On 6 June 1995, South Australian marathon swimmer Andrew Martin completed the first recorded solo crossing of Backstairs Passage, covering the 14.25 km distance in 4 hours 31 minutes 30 seconds.

===Shipwrecks===
- San Pareille - brigantine wrecked between Cape Jervis and Lands End on 30 January 1855.
- Vanquish - schooner wrecked near Fishery Beach in early December 1864.
- Thistle - schooner wrecked near Cape Jervis in 1866.
- Hopper Barge No.3 - hopper barge sunk at Lands End on 21 October 1880 during the operation to refloat the stranded SS Sorata.
- Ferret - fishing cutter wrecked at Waitpinga Beach in December 1932.
- Grelka - schooner wrecked near Cape St Alban, Kangaroo Island, on 25 January 1955.
- Galini - crayboat wrecked near the Pages during November 1981.
- Olive Florence - wooden sailing vessel started to leak and foundered in heavy seas, between Cape Jervis and Emu Bay, 30 May 1994.
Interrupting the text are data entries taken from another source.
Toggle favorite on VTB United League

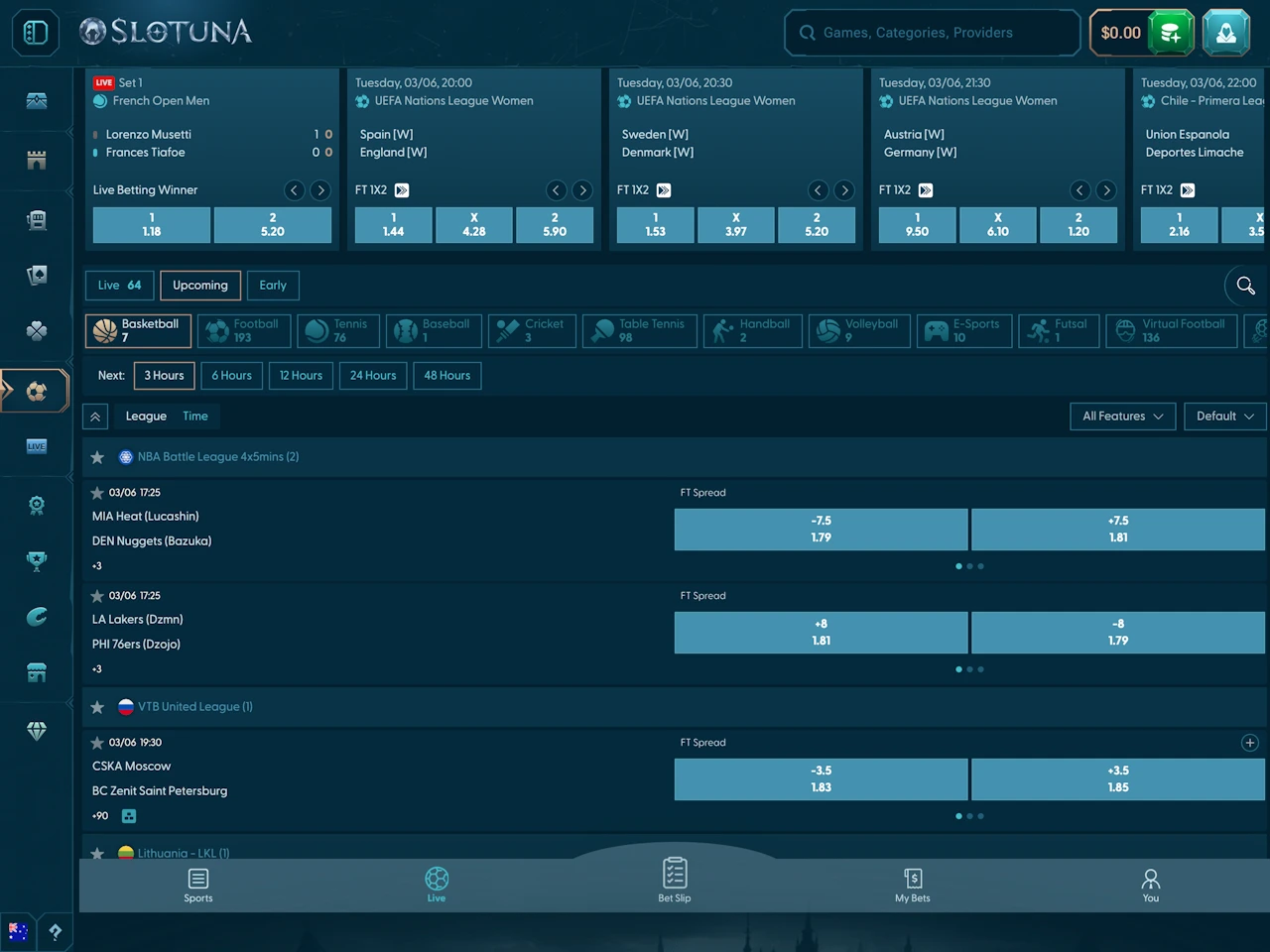tap(97, 707)
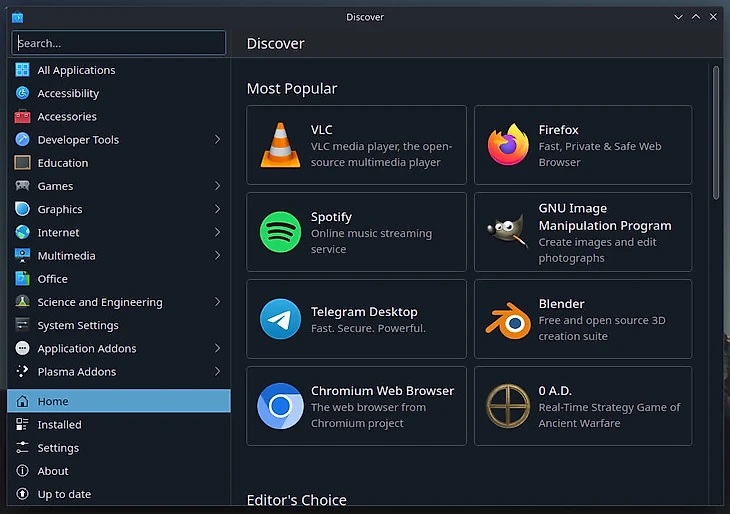The width and height of the screenshot is (730, 514).
Task: Click the Up to date entry
Action: 64,494
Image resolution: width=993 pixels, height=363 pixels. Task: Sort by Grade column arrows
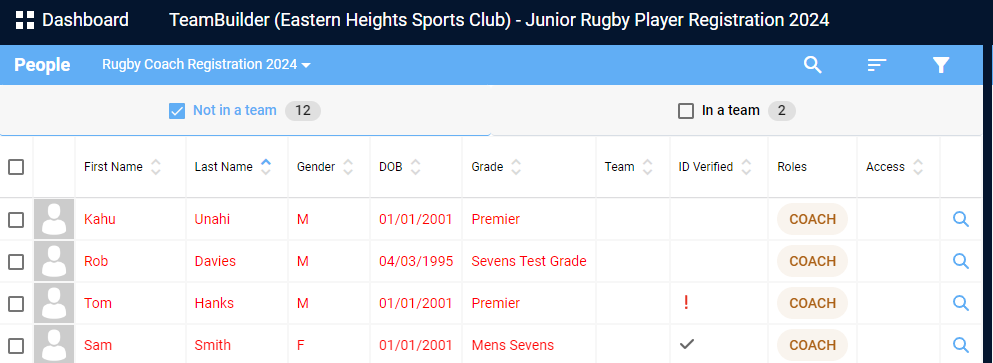tap(517, 167)
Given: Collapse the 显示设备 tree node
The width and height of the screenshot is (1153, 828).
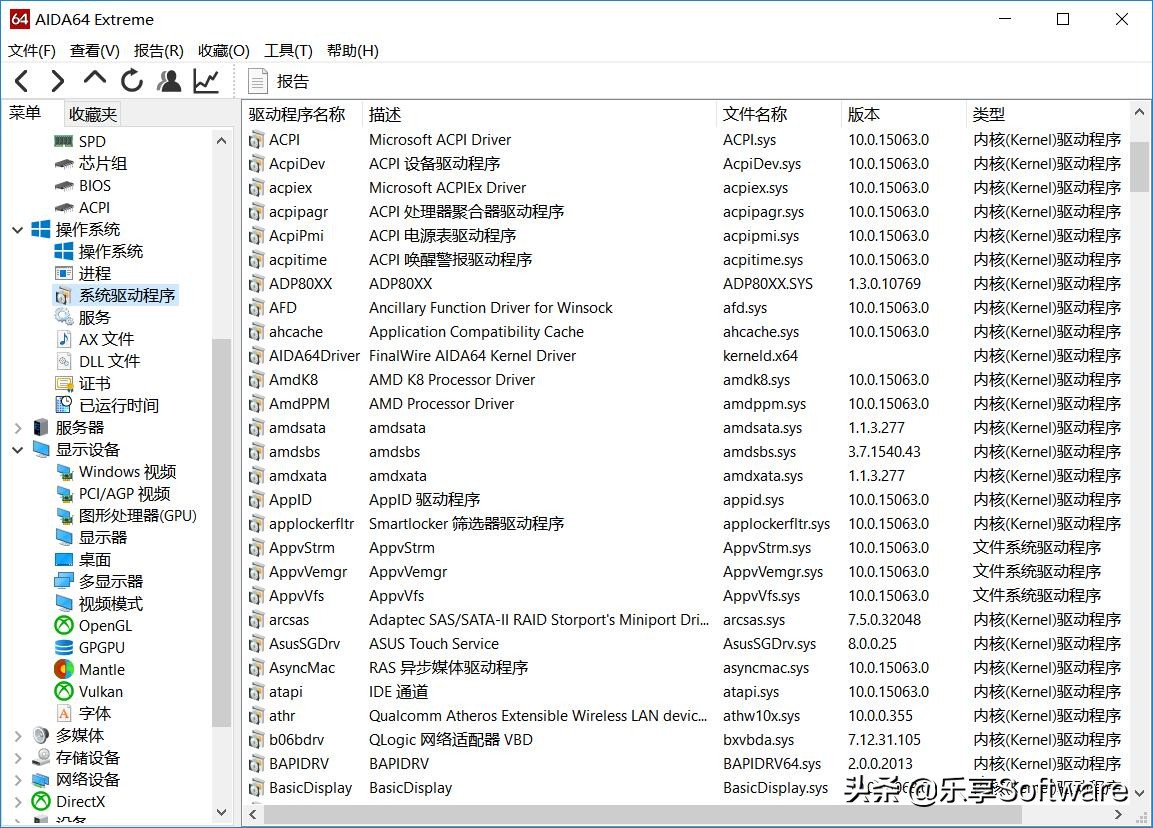Looking at the screenshot, I should 17,449.
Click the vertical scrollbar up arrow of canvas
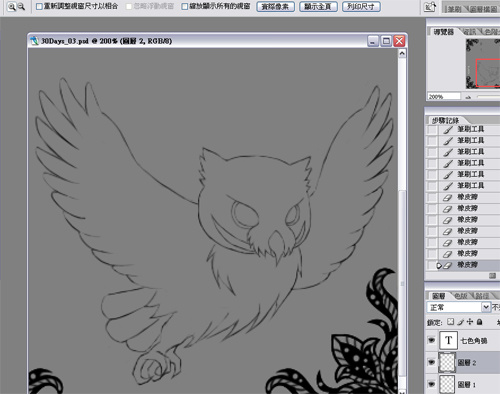 [x=402, y=53]
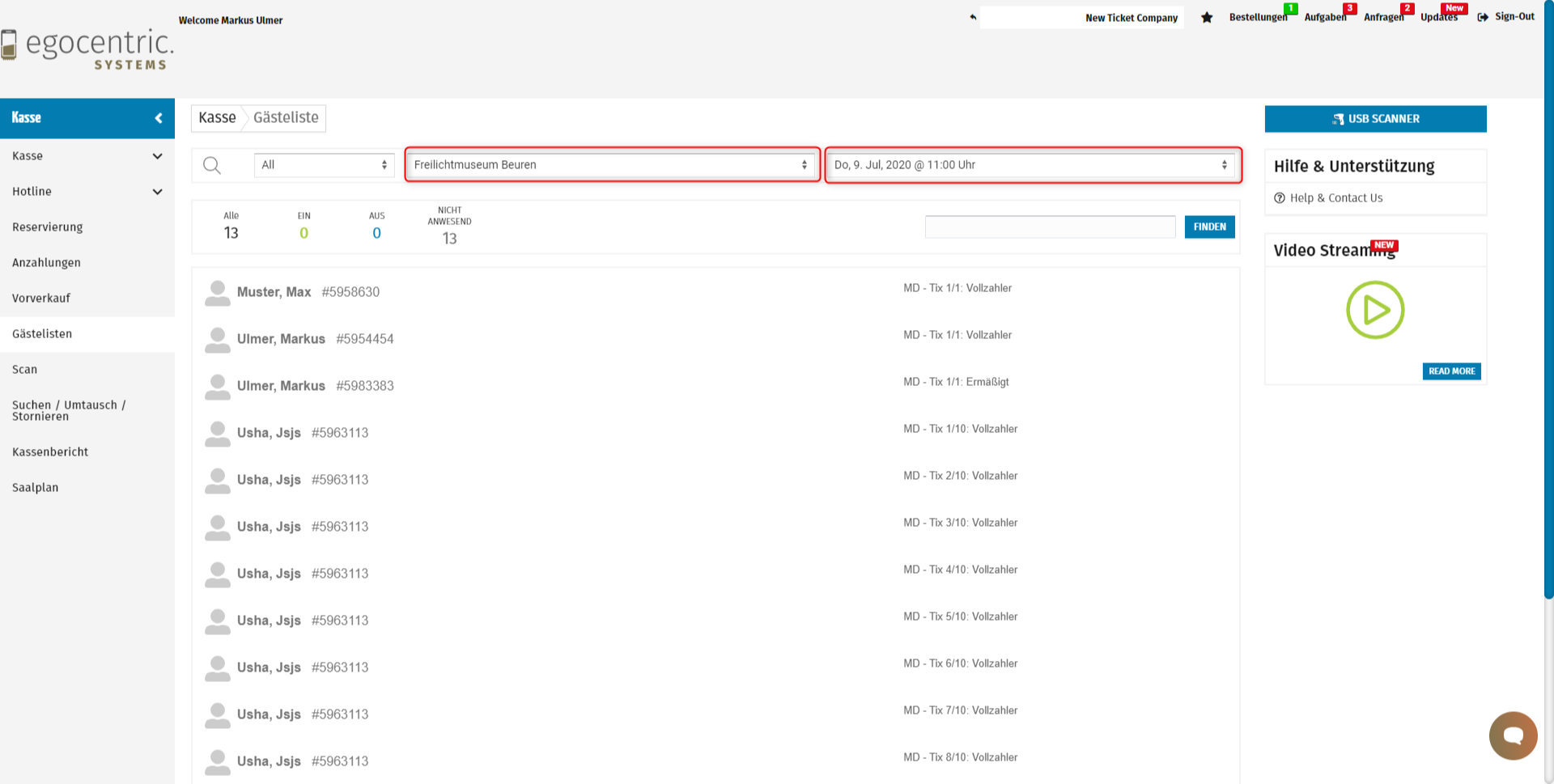Show guests under NICHT ANWESEND counter
This screenshot has height=784, width=1554.
coord(449,227)
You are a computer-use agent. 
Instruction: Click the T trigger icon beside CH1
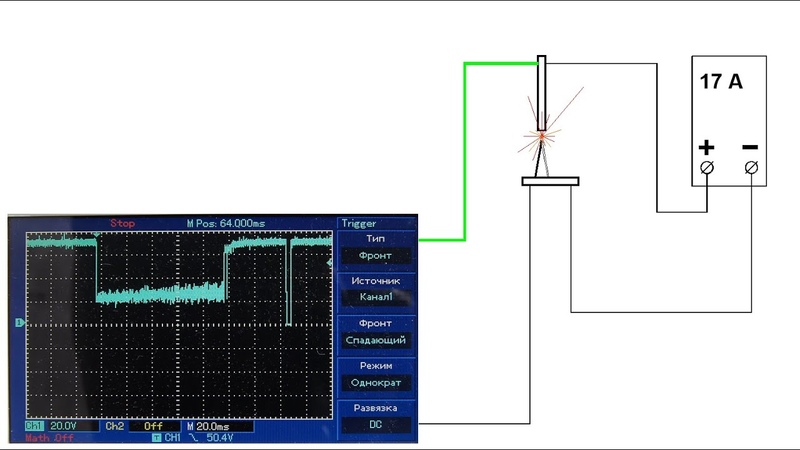157,438
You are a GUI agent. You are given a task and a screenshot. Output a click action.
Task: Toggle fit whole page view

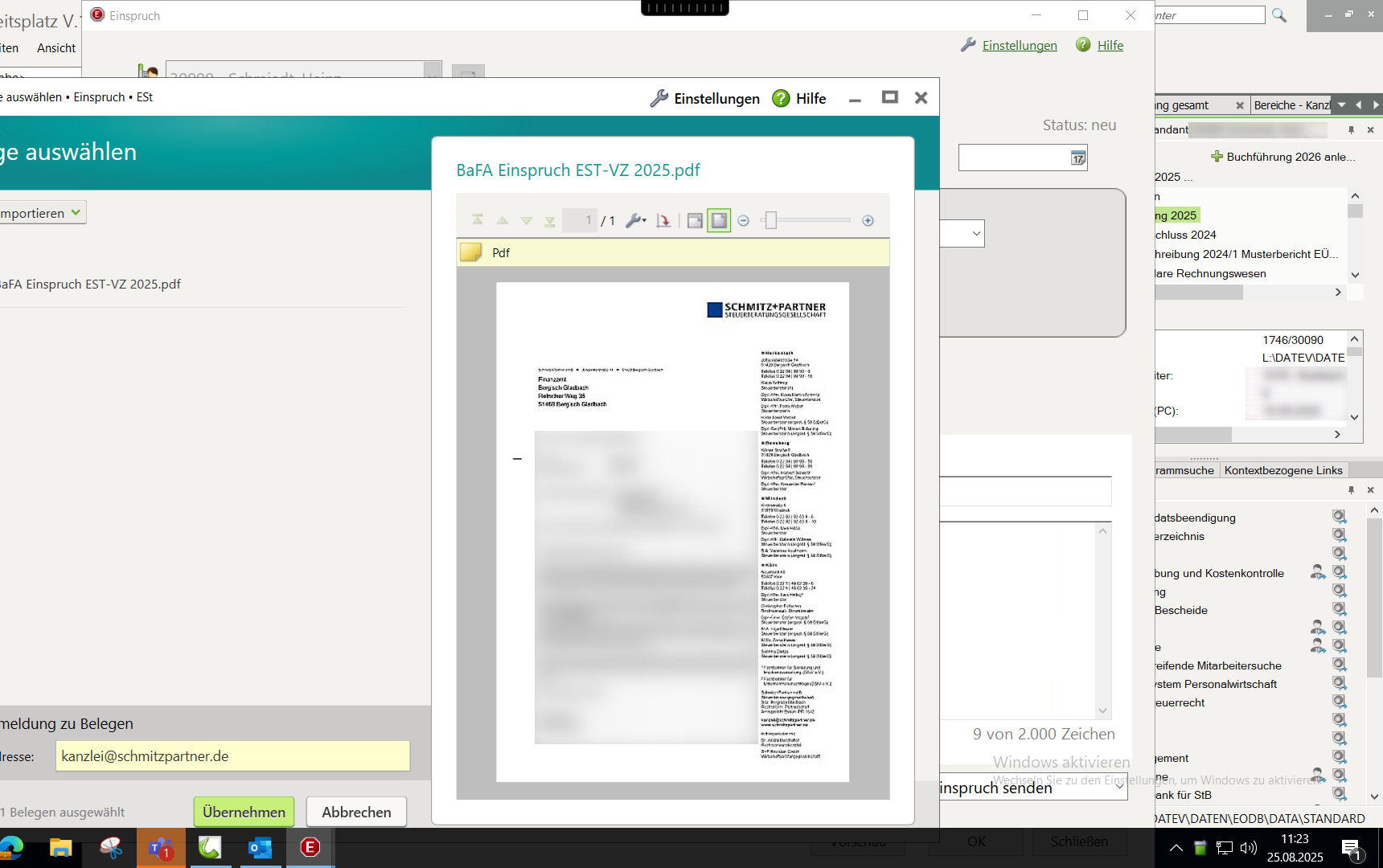[x=719, y=220]
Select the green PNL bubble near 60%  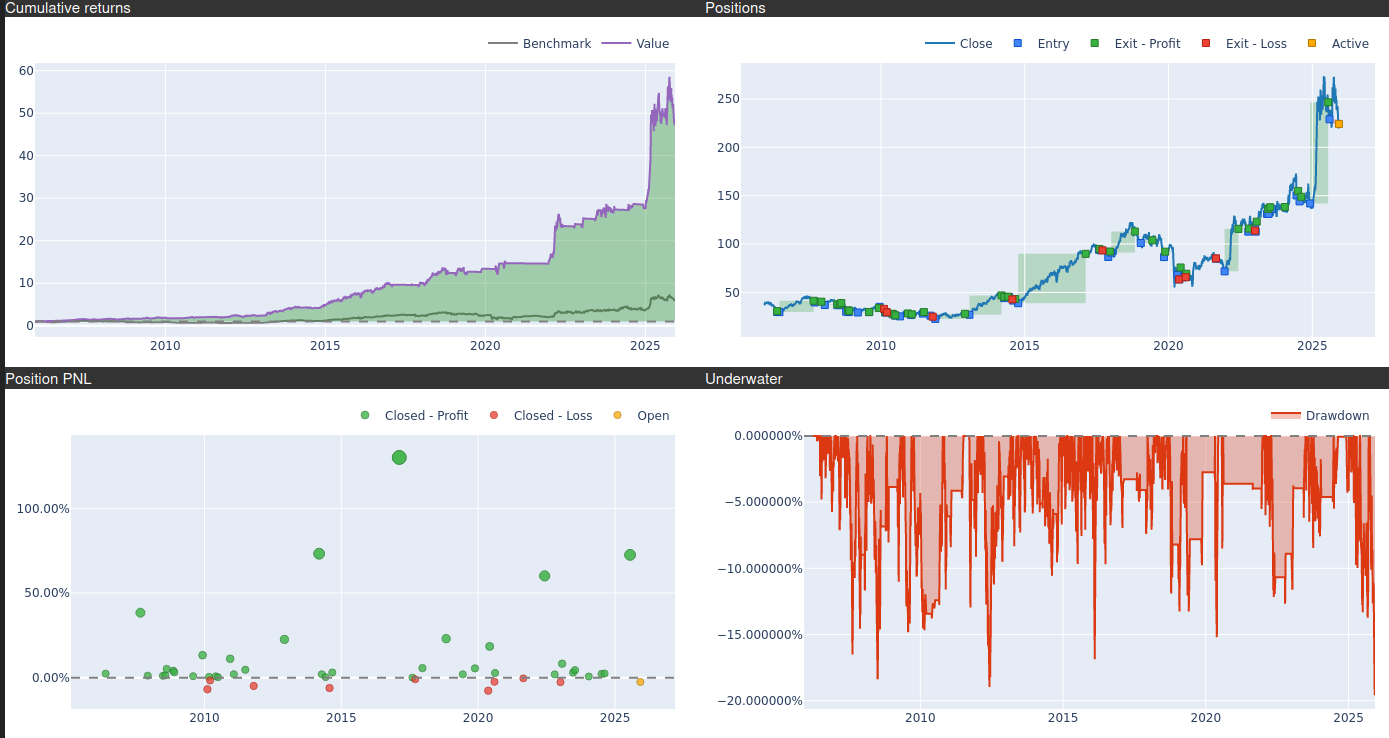tap(544, 576)
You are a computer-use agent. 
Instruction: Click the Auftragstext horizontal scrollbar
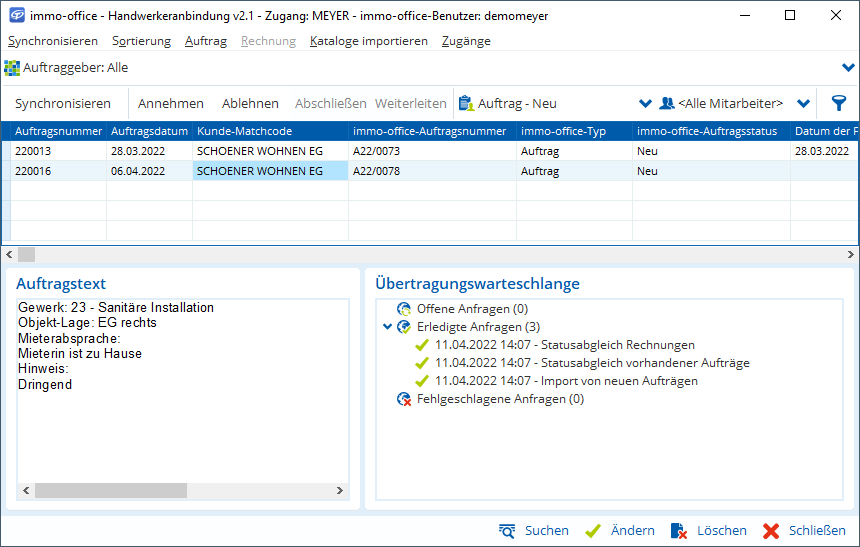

==== 2005 sea kayaking deaths ====

On 30 July 2005, two inexperienced sea kayakers drowned in Backstairs Passage.

==Protected areas==
Protected areas located within and adjoining the strait’s extent include:
- Conservation parks - The Pages at the strait’s east end, Baudin, Lashmar and Cape Willoughby on the Kangaroo Island coast, and Deep Creek and Newland Head on the Fleurieu Peninsula coast.